First-Generation Students in Law School: A Proven Success Model
Law Review Article
academic success programs, diversity pipeline programs
High school graduates whose parents did not themselves graduate from college are now entering undergraduate institutions in overwhelming numbers. They represent a significant constituency on college campuses across the country and undergraduate programs are investing resources to study and facilitate the academic success of these students as they work towards an undergraduate degree. Those students have been graduating in greater numbers and many are now pursuing graduate degrees, including law degrees. To grow student retention and graduation rates, law schools should be proactive in addressing the needs of this growing body of students.
For over two decades, the University of Memphis Cecil C. Humphreys School of Law has offered an alternative admissions program, called the Tennessee Institute for Pre-Law (“TIP”).

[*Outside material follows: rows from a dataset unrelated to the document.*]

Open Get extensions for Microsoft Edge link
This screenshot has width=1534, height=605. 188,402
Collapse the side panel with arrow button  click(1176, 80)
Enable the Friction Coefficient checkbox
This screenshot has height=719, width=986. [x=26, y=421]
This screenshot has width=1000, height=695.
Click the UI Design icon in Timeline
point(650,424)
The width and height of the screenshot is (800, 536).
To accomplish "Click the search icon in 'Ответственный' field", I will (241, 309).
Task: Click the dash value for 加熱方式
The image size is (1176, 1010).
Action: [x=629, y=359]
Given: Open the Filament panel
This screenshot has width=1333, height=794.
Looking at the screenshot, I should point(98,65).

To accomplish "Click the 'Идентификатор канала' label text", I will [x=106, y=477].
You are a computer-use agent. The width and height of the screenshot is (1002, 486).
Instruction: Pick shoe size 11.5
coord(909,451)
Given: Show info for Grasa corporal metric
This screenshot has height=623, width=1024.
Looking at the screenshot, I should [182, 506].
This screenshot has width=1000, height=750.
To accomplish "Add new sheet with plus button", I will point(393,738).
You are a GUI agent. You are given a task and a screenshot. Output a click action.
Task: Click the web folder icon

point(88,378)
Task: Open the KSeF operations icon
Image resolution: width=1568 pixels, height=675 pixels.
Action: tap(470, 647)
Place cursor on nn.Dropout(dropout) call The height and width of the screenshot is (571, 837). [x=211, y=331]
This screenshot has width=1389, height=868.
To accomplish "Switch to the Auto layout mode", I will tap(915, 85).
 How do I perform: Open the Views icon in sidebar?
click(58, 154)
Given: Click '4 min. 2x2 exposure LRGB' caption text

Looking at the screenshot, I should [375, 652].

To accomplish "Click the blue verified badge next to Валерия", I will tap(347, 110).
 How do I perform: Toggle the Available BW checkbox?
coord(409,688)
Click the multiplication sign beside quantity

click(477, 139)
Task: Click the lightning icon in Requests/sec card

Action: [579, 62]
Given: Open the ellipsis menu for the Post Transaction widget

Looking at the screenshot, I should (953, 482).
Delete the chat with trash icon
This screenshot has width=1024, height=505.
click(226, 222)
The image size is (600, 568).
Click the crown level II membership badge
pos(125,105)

This program aims to facilitate the admission, academic success, and graduation of diverse law school applicants who are denied admission through the regular application process. Among the diverse students TIP serves are first-generation college students. Over the years TIP has guided numerous first-generation college students to achieve law school admission, succeed academically, graduate, and ultimately pass the bar exam. TIP implements many strategies that benefit first-generation college students and should serve as a model for law schools interested in investing in the success of this growing population.
Jacqueline M. O'Bryant & Katharine T. Schaffzin, First-Generation Students in Law School: A Proven Success Model, 70 Ark. L. Rev. 913 (2018).